··· INPUT RECORDS ···

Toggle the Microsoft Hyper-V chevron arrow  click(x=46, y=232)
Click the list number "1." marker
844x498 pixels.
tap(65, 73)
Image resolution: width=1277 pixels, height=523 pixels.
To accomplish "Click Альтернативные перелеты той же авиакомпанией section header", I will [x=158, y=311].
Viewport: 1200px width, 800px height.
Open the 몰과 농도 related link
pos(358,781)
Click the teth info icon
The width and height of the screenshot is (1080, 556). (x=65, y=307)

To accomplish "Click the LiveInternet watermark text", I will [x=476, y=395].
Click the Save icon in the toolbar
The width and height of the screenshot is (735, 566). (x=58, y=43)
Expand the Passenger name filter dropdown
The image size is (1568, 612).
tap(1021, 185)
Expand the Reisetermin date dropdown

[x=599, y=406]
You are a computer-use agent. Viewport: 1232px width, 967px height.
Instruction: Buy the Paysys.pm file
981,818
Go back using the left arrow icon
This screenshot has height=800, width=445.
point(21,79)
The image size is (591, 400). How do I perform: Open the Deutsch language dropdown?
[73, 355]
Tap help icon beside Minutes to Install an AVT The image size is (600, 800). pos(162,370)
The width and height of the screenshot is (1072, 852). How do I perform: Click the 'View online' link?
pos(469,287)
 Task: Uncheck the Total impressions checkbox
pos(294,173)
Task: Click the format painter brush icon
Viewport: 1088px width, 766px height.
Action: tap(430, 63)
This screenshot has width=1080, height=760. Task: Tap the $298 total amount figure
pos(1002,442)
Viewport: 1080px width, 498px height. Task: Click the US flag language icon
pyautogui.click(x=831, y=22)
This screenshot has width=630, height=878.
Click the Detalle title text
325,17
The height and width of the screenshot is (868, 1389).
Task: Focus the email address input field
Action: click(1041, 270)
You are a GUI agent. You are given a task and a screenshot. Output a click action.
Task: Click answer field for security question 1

···

• **EXERCISE DIRECTIONS**
Exact copies of all the records are required.

• **OUTPUT OF THE EXERCISE**
Toggle the Microsoft Hyper-V chevron arrow  click(x=46, y=232)
Click the list number "1." marker
844x498 pixels.
tap(65, 73)
Image resolution: width=1277 pixels, height=523 pixels.
To accomplish "Click Альтернативные перелеты той же авиакомпанией section header", I will [x=158, y=311].
Viewport: 1200px width, 800px height.
Open the 몰과 농도 related link
pos(358,781)
Click the teth info icon
The width and height of the screenshot is (1080, 556). (x=65, y=307)

To accomplish "Click the LiveInternet watermark text", I will [x=476, y=395].
Click the Save icon in the toolbar
The width and height of the screenshot is (735, 566). (x=58, y=43)
Expand the Passenger name filter dropdown
The image size is (1568, 612).
tap(1021, 185)
Expand the Reisetermin date dropdown

[x=599, y=406]
You are a computer-use agent. Viewport: 1232px width, 967px height.
Instruction: Buy the Paysys.pm file
981,818
Go back using the left arrow icon
This screenshot has height=800, width=445.
point(21,79)
The image size is (591, 400). How do I perform: Open the Deutsch language dropdown?
[73, 355]
Tap help icon beside Minutes to Install an AVT The image size is (600, 800). pos(162,370)
The width and height of the screenshot is (1072, 852). How do I perform: Click the 'View online' link?
pos(469,287)
 Task: Uncheck the Total impressions checkbox
pos(294,173)
Task: Click the format painter brush icon
Viewport: 1088px width, 766px height.
Action: tap(430, 63)
This screenshot has width=1080, height=760. Task: Tap the $298 total amount figure
pos(1002,442)
Viewport: 1080px width, 498px height. Task: Click the US flag language icon
pyautogui.click(x=831, y=22)
This screenshot has width=630, height=878.
Click the Detalle title text
325,17
The height and width of the screenshot is (868, 1389).
Task: Focus the email address input field
Action: click(1041, 270)
You are a GUI agent. You are given a task and a screenshot. Output a click action.
Task: Click answer field for security question 1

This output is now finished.